2. Subtract rather than add.
We all know that there’s a fine line between something that works, and something that doesn’t. Usually we look for what’s missing, and we compensate by adding. Perceive the space between the notes as notes themselves.
3. Start with your weaknesses and head towards your strengths.
Define to yourself what you are poorest at technically and start with that first.
4. Try remixing.
Remixing is all about gaining confidence and learning new tricks. Sometimes was intended as a remix can turn into something original and fresh!
5. Conquer your enemies.
Write about something on your mind. Often it’s what our minds to begin with which limits us.
6. Redefine your expectations.
Was everybody totally impressed by your last track? Feeling a bit under pressure? Find ways to deal with that. Perhaps produce under a pseudo-name.

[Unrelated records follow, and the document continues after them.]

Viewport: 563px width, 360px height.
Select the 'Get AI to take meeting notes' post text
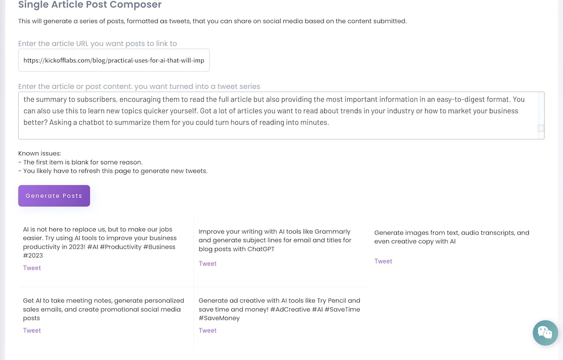(103, 309)
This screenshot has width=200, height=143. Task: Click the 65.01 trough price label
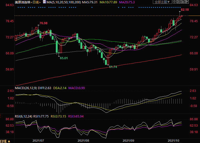[x=64, y=58]
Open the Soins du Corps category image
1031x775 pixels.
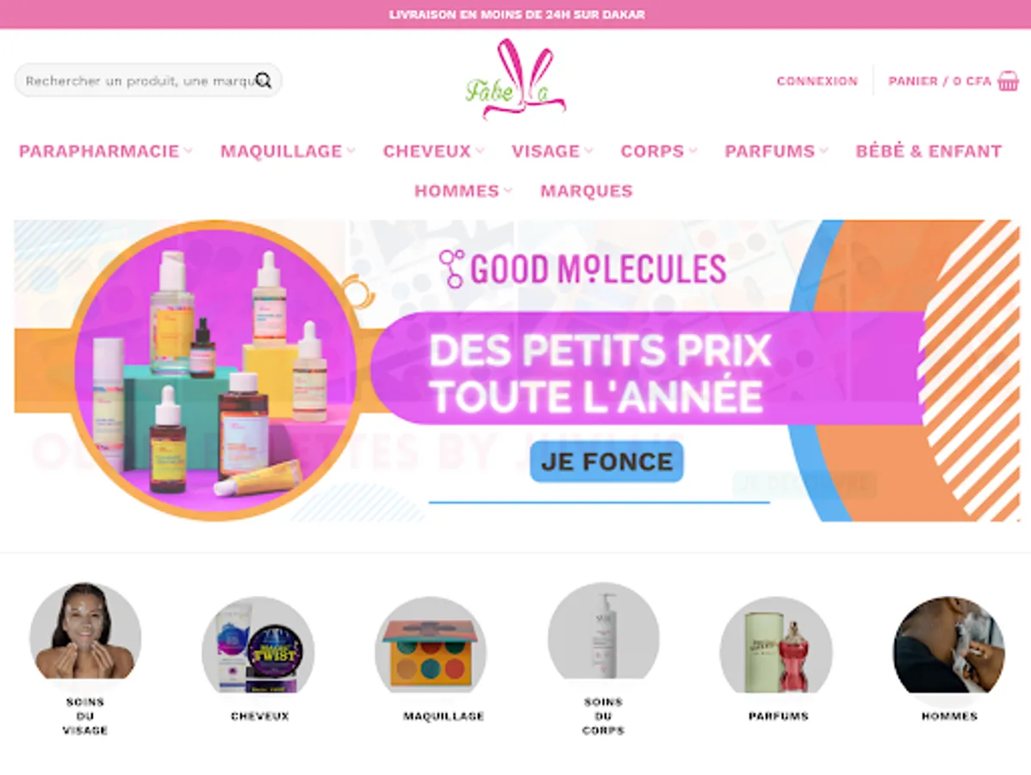[x=604, y=631]
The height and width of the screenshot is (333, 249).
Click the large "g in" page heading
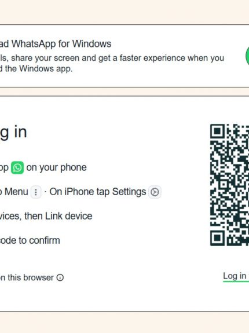pyautogui.click(x=13, y=133)
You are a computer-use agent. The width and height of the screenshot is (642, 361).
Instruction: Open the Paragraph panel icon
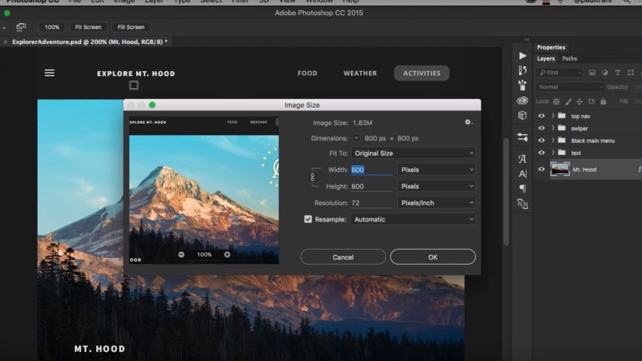click(523, 189)
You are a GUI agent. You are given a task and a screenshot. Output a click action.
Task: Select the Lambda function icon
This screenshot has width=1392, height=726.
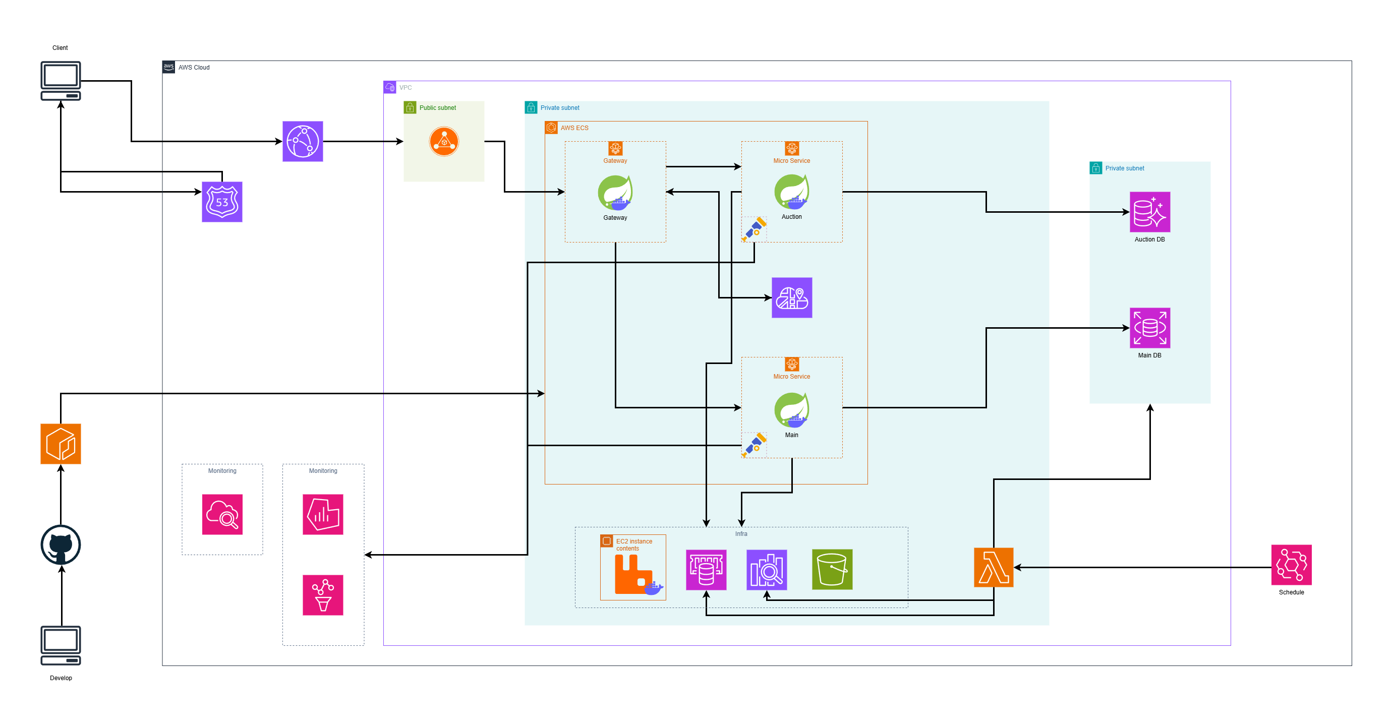(x=993, y=567)
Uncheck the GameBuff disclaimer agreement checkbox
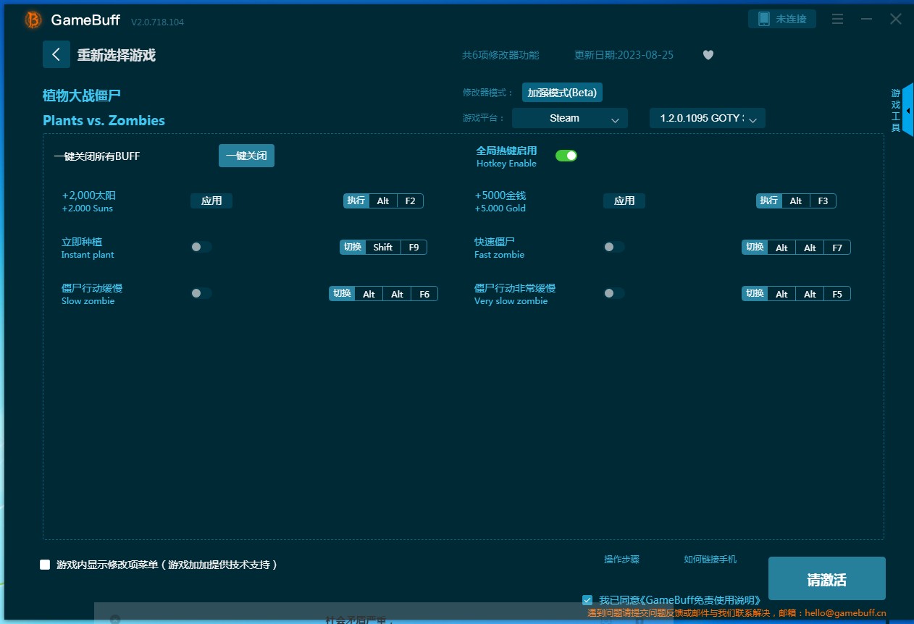Viewport: 914px width, 624px height. tap(587, 600)
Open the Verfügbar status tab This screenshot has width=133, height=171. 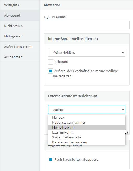(20, 5)
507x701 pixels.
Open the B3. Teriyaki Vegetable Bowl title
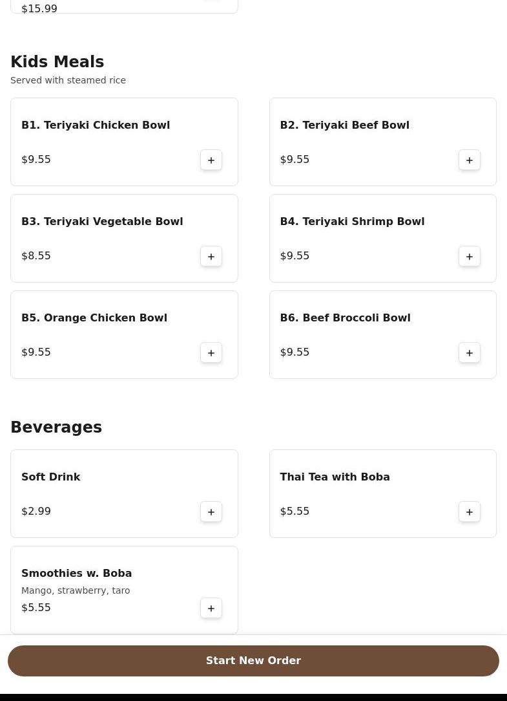pos(102,221)
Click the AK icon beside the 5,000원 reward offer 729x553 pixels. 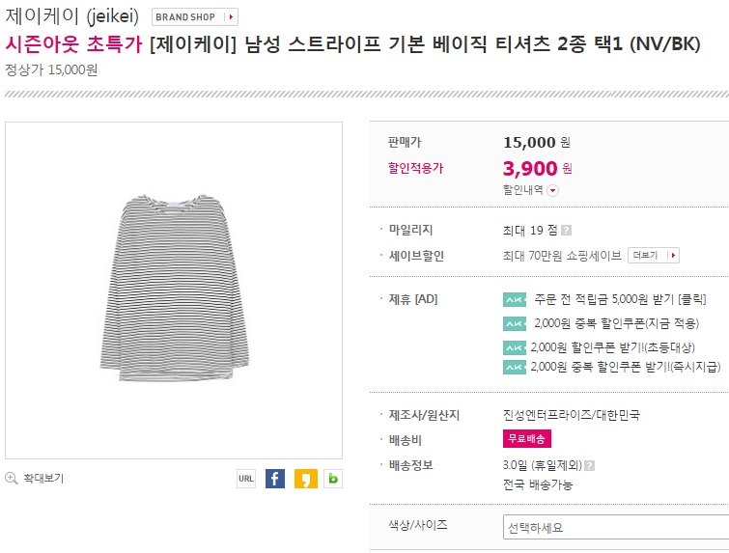515,299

Announce an experimental stage.
7. Set time Goals.
As you spend time on your track, the rift in perception between you and your audience will escalate. Setting time goals can sometimes stop you from adding unnecessary complication which alienate rather than enhance. Following your instincts and hoping that it’s original can often work.
8. Modify or improve your environment.
Change your Renoise Colours. Colours will motivate certain areas of the brain. Change the temperature, clean your desk, open all the windows, drink water. Often us computer geeks aren’t aware when we’re even hungry, thirsty or tired.
9. Allow your ideas to evolve.
In a tracker environment, we’re always evaluating. We’re placing down notes, listening to tons of instruments and mixing - we’re always being critical and filtering ideas while we track. It pays to cull the constant evaluation and go with the flow. Don’t just exclude an idea because you feel there are so many other choices.
10. Think Human.
You are not writing music for computers, you are writing music for imperfect beings who in large are bored by perfection. I would rather look at a brick wall layed by a clueless idiot than a master tradesman. People appreciate precision, but what can they relate to more?